Last week, The Community Security Trust revealed another alarming increase in anti-Semitic incidents in the UK. We do not have to look to far away to see those incidents escalating into brutal murders. In the past few months, we have all nervously watched incidents in Paris, Copenhagen and Brussels, knowing that we, too, are vulnerable.

And with daily reports of radicalised British citizens joining Islamic State (Isis), the massacre of British tourists in Tunisia and the anti-Semitism inherent in Islamist Jihadist ideology, 10 years after 7/7 we naturally fear what will happen next.

So when the Queen recently visited the site of Bergen Belsen concentration camp, she sent a powerful, positive message to the Jewish community in the UK. By engaging with the most horrific chapter in recent memory, she illustrated Britain’s commitment to a Jewish future.

We might ask, when the existential threat to the Jews of Europe was apparent, why more could not have been welcomed to this island or permitted to land in the then British Mandate Palestine?

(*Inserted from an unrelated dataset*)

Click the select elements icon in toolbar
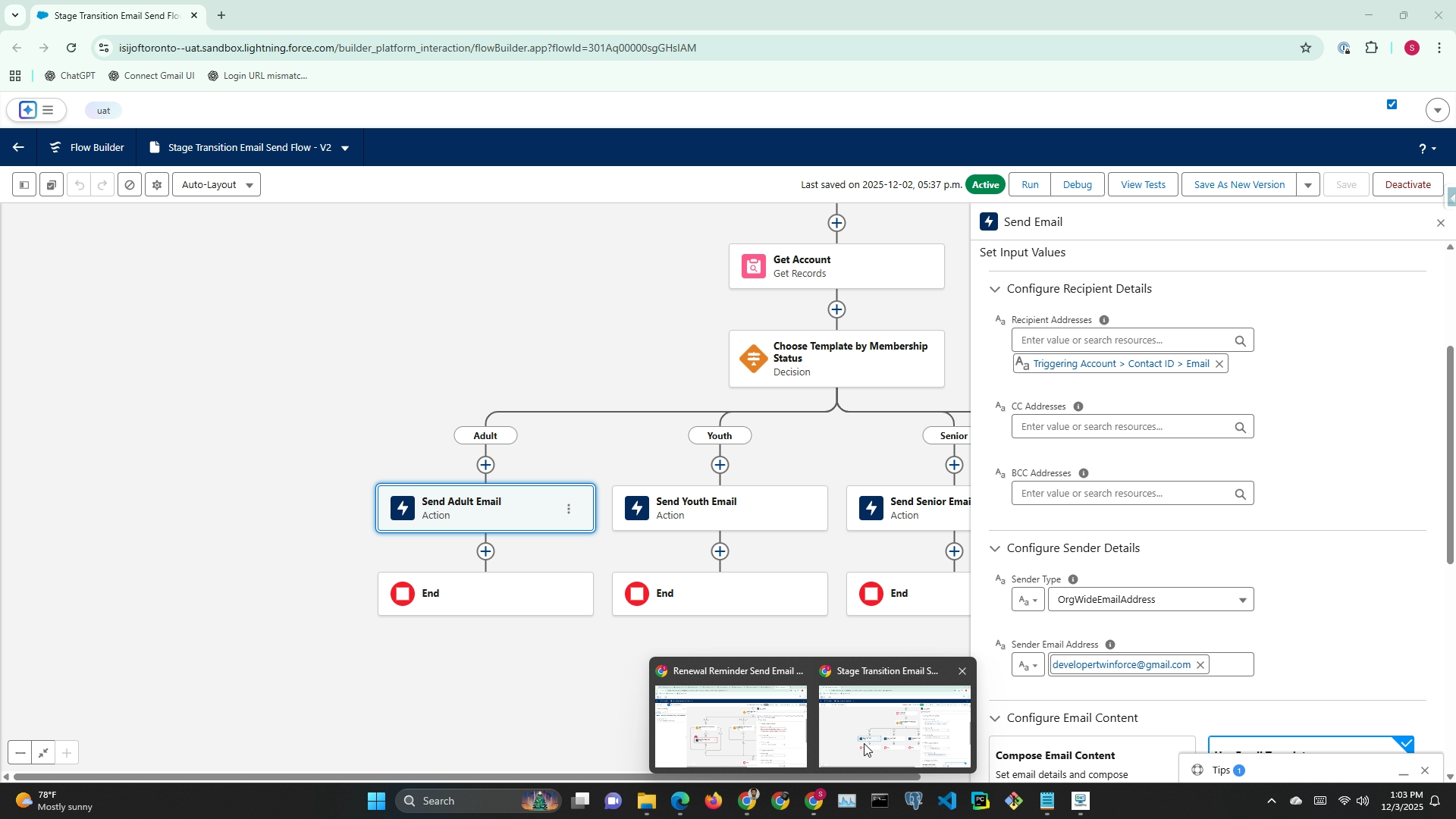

But we must be thankful for those who were rescued.

The Prime Minister’s Holocaust Commission has unveiled plans for a National Holocaust Memorial and a world-class Holocaust learning centre, which will build on the remarkable work already done by many organisations already in the UK.

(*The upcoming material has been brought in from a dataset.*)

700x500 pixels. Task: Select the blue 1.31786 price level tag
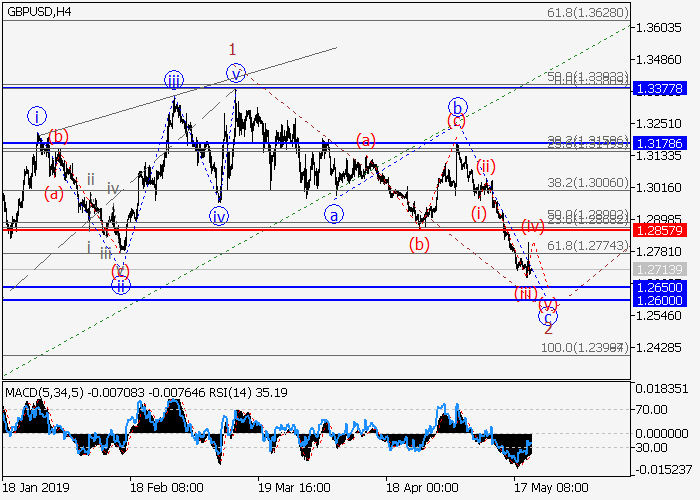[659, 144]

Days after the Queen laid a wreath at the memorial to Anne Frank, perhaps the best-known child victim of the Holocaust, we mourned the passing of Sir Nicholas Winton who saved 669 children by bringing them to Britain on the Kindertransport. Sir Nicholas was a shining example of courage in the face of evil and a testimony to the impact for good that individuals can have if they refuse to stand by while others are persecuted.

Understanding the past is vital in facing the challenges of the present. I therefore applaud the robust stance the government has taken against extremism at home and its commitment, which enjoys cross-party support, to safeguarding Jewish schools, synagogues and communal institutions in the face of the terrorist threat. I also applaud the All-Party Parliamentary Group on anti-Semitism chaired by Labour MP John Mann, which calls out hatred of Jews whenever and wherever it rears its head. British Jews have mounting concerns but it is great comfort to know that we do not face them alone – in stark contrast to the 1930s and 1940s.

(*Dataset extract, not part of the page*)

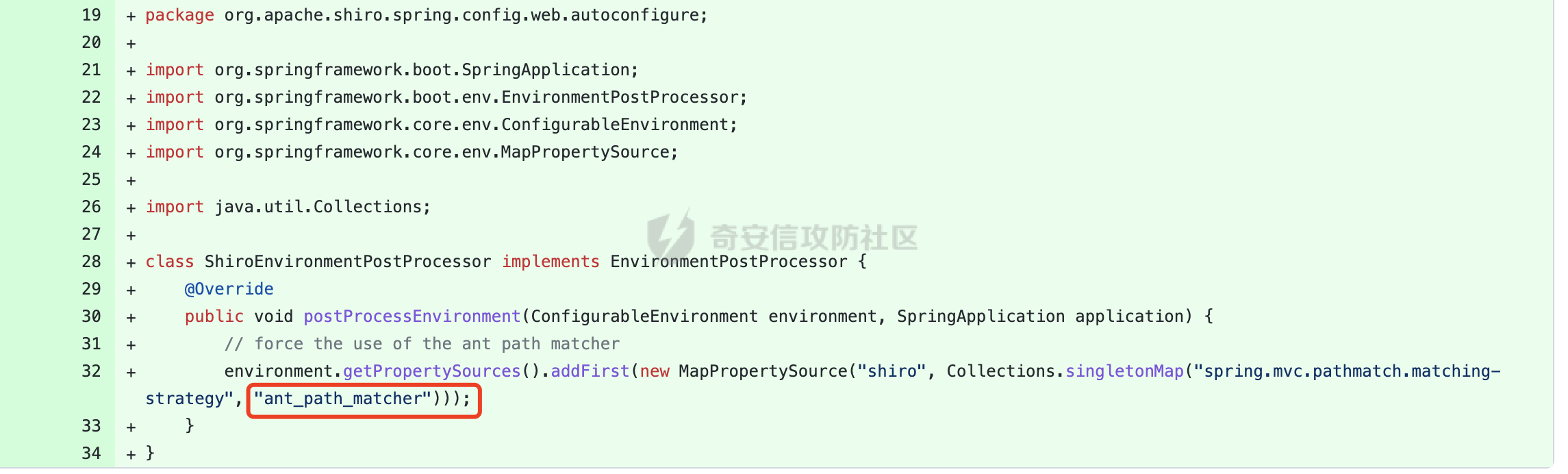Select line number 28 in the gutter
This screenshot has width=1568, height=474.
91,262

Next year we mark the 80th anniversary of the Battle of Cable Street, when Oswald Mosley’s blackshirts attempted to march through Jewish areas of London’s East End.

That day the police turned out en masse – but to protect the fascists. The march failed because tens of thousands of Jews, trade unionists and members of the British left stood firm and dispersed the black shirts, using time-honoured ways of dealing with scum.

Today, we should never take for granted how far we as a society have come and how much constructive engagement takes place between government, the police and Jewish communal organisations.

That is in the best traditions of the relationship between Britain and its Jewish community. It was Britain that nearly 100 years ago became the first great power to favour, through the Balfour Declaration, the establishment a national home for the Jewish people in Palestine, helping to lay the foundations of the state of Israel. It was Britain that stood tall against the evil of Nazism. Britain will, I hope, lead the way to proscribing not only the military wings of Hezbollah and Hamas, but their political wings, too.

Extremism does not have to be violent to be dangerously effective and a threat to all of humanity and there is no acceptable side of these two terror organisations in Europe.

Britain will, I hope, be at the vanguard of enforcing the provisions of the Iran agreement if it is ratified. Britain will, I hope, continue to stand against Iran’s dangerous destabilising policies in the Middle East and be vigilant about the threat that the current Iranian regime continues to pose to both Israel and the world. Therefore, I hope that Britain will stand tall against Islamic extremism and Jihadism in all its forms: it is the greatest threat we face today.

We recognise that British Jews face many challenges, but we do not face them alone. Our community’s leadership will continue working with government, the police and civil society to help keep Britain a safe, secure and thriving place for all its communities now and long into the future.